Irony and sarcasm are in short supply on the group’s third album, “Edward Sharpe and the Magnetic Zeros,” which came out July 23. Instead, Ebert and the nearly dozen other members of this hard-to-categorize collective pour themselves into unapologetic expressions of love, peace, the quest for transcendent experience and other remnants of the hippie era.
Those are topics the group has been flirting with since its 2009 debut album, “Up From Below,” with its hit “Home,” and, especially, the 2012 sophomore effort “Here.” Those albums established the band as one of the leading lights of a new, uplifting strain of indie rock, which the Zeros inject with punchy horn parts, soaring vocal choruses and clashing percussion effects often adorned in a Phil Spector-esque wall of sound.
England’s breakthrough roots band Mumford & Sons signed the Magnetic Zeros to the group’s fledgling Community Music/Vagrant Records label and led to Mumford inviting Sharpe out as its opening act on recent dates in Europe, with more ahead on Mumford’s U.S. tour later this year.

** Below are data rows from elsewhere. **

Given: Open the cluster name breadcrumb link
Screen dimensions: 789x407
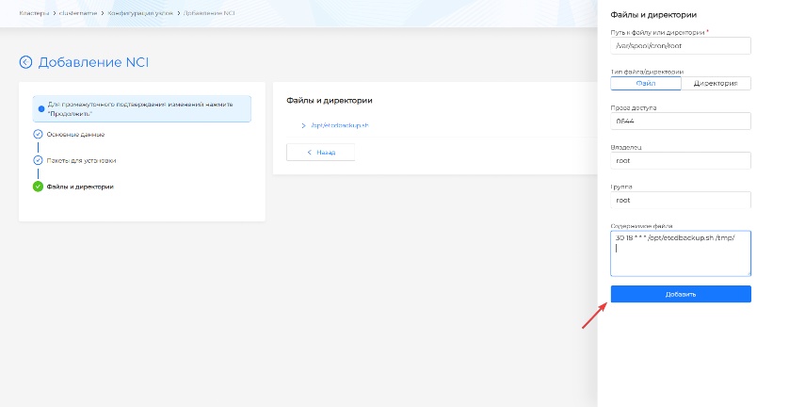Looking at the screenshot, I should (x=79, y=12).
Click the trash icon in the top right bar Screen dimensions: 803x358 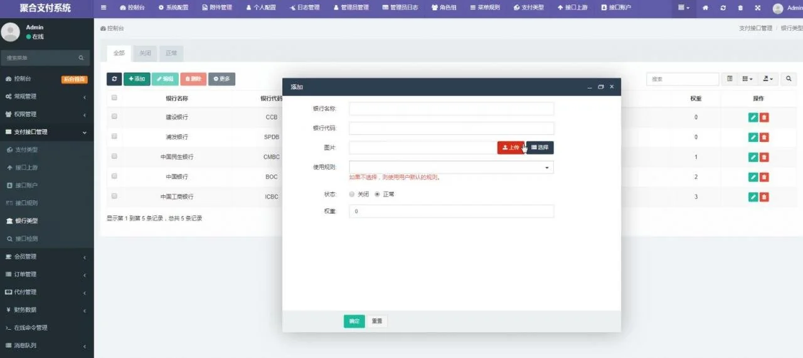click(740, 8)
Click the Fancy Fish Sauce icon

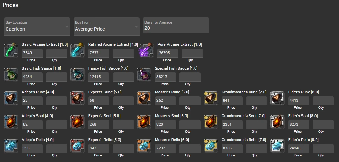(x=77, y=74)
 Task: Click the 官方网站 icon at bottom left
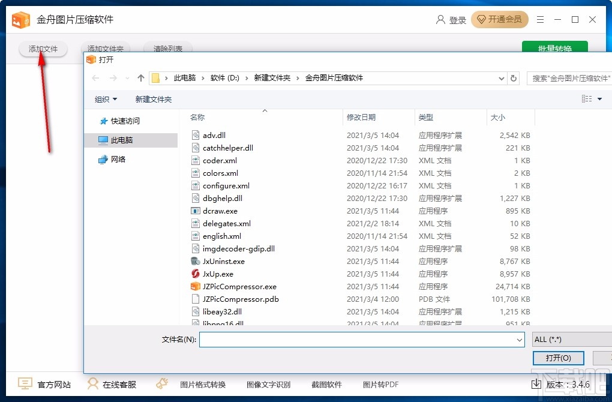(x=24, y=383)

Singer Jade Castrinos, who got the ball rolling on the Magnetic Zeros when she and Ebert met in 2007 at Little Pedro’s restaurant in downtown L.A., says there’s enough music to make people feel lousy. “I don’t really want to do that. I guess we’re doing our thing. Like Mumford & Sons — being at their concerts and getting to play with them, that’s so amazing. It makes me cry when I watch them and see 65,000 people singing a song together.”
On its own, Edward Sharpe and the Magnetic Zeros will headline a homecoming show Sunday at the Hollywood Bowl, something the band members also view with almost giddy anticipation.
Joyful sentiments abound on the new album, gaining power by working in tandem with expressions of genuine anguish and despair. It’s with utter sincerity that Ebert wrote and sings songs such as “Life Is Hard,” “Better Days” and “If I Were Free” this time around.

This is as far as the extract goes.